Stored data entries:

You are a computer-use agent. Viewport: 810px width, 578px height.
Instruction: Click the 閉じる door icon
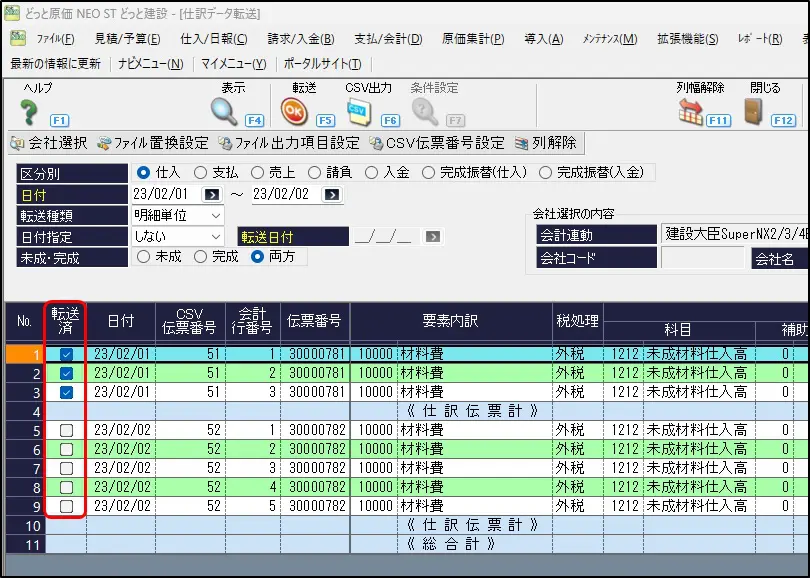tap(754, 110)
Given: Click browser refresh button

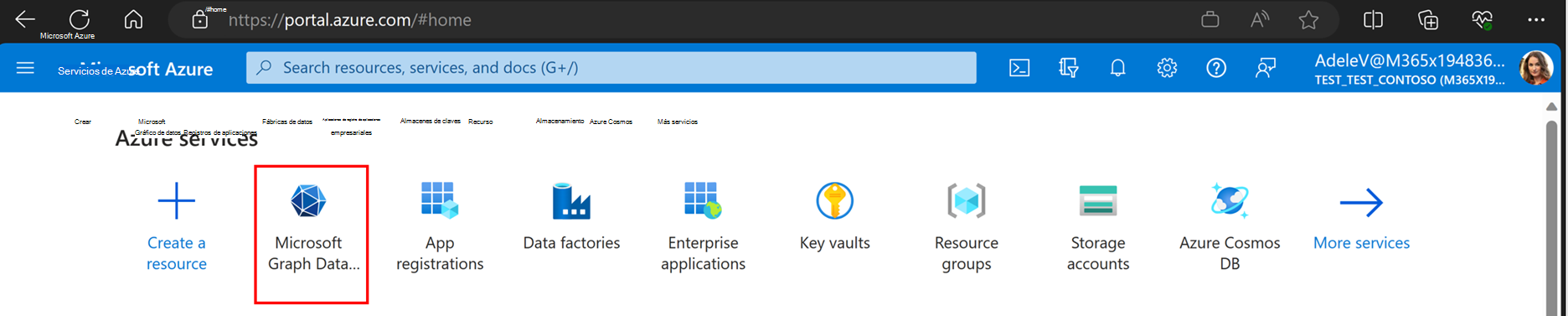Looking at the screenshot, I should tap(79, 18).
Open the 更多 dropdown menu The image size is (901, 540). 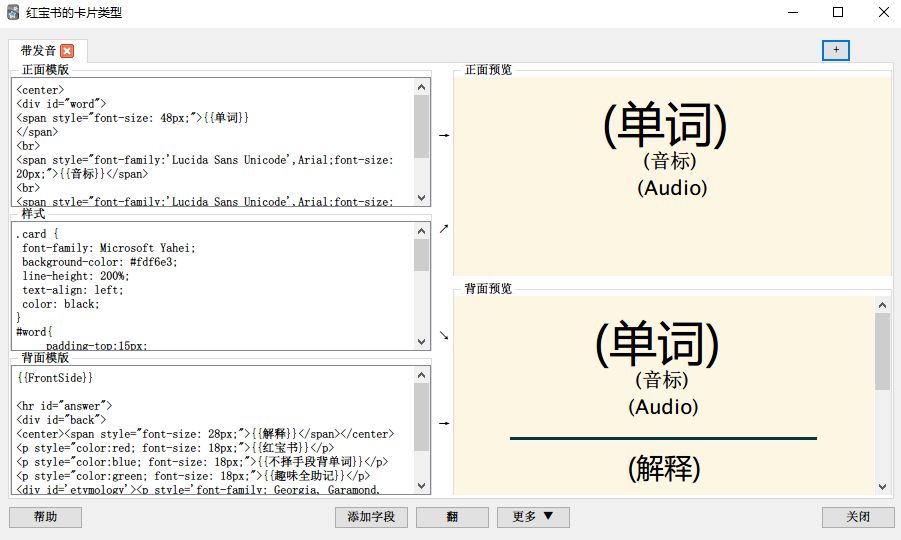click(x=533, y=517)
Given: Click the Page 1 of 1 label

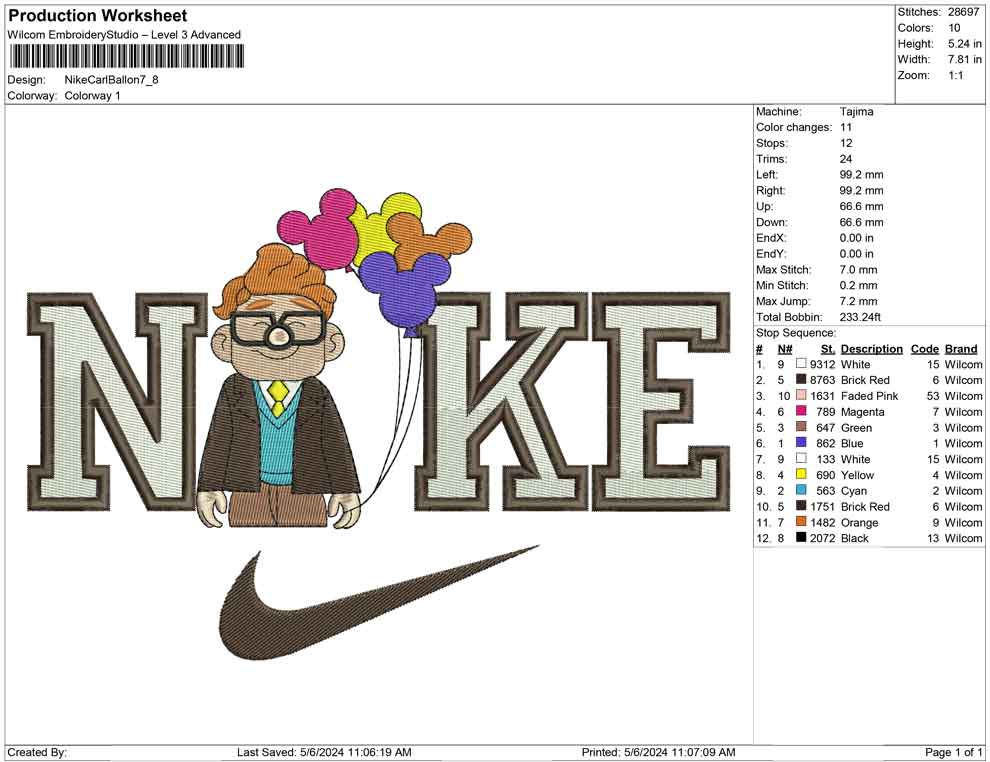Looking at the screenshot, I should tap(953, 749).
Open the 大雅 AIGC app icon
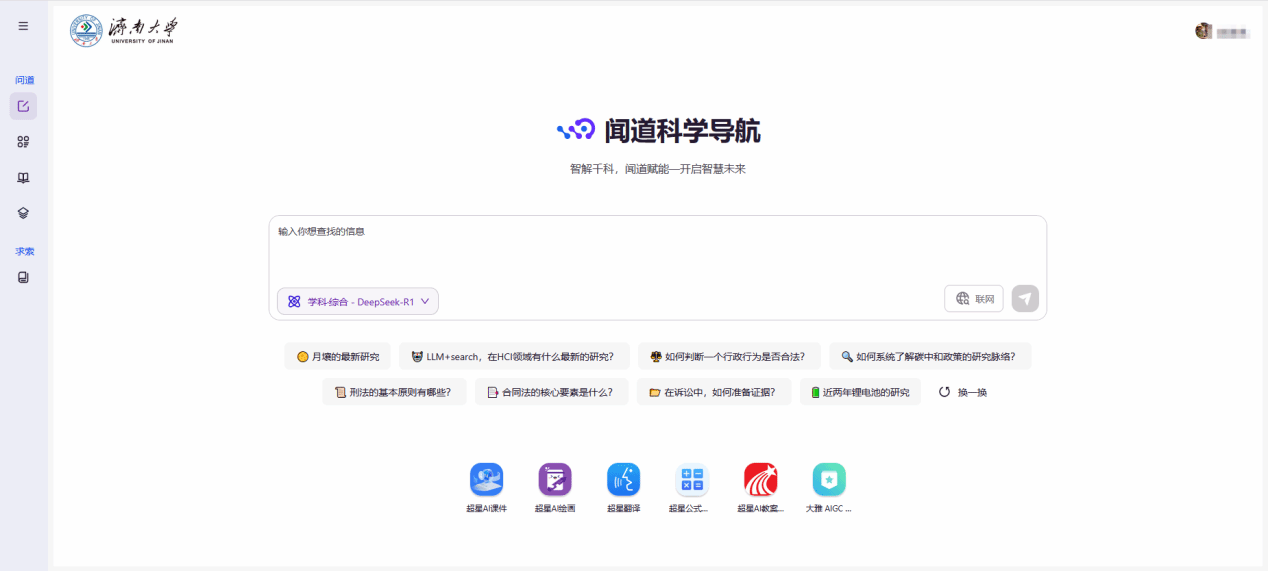This screenshot has height=571, width=1268. click(829, 480)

Problem requirements:
Starting at the line that holds "Given: Click the Page 1 of 1 label", print each line through the last one of the entries above, exactly and with both ends included; no pictures.

Output below:
Given: Click the Page 1 of 1 label

Looking at the screenshot, I should tap(953, 749).
Open the 大雅 AIGC app icon
This screenshot has height=571, width=1268. click(829, 480)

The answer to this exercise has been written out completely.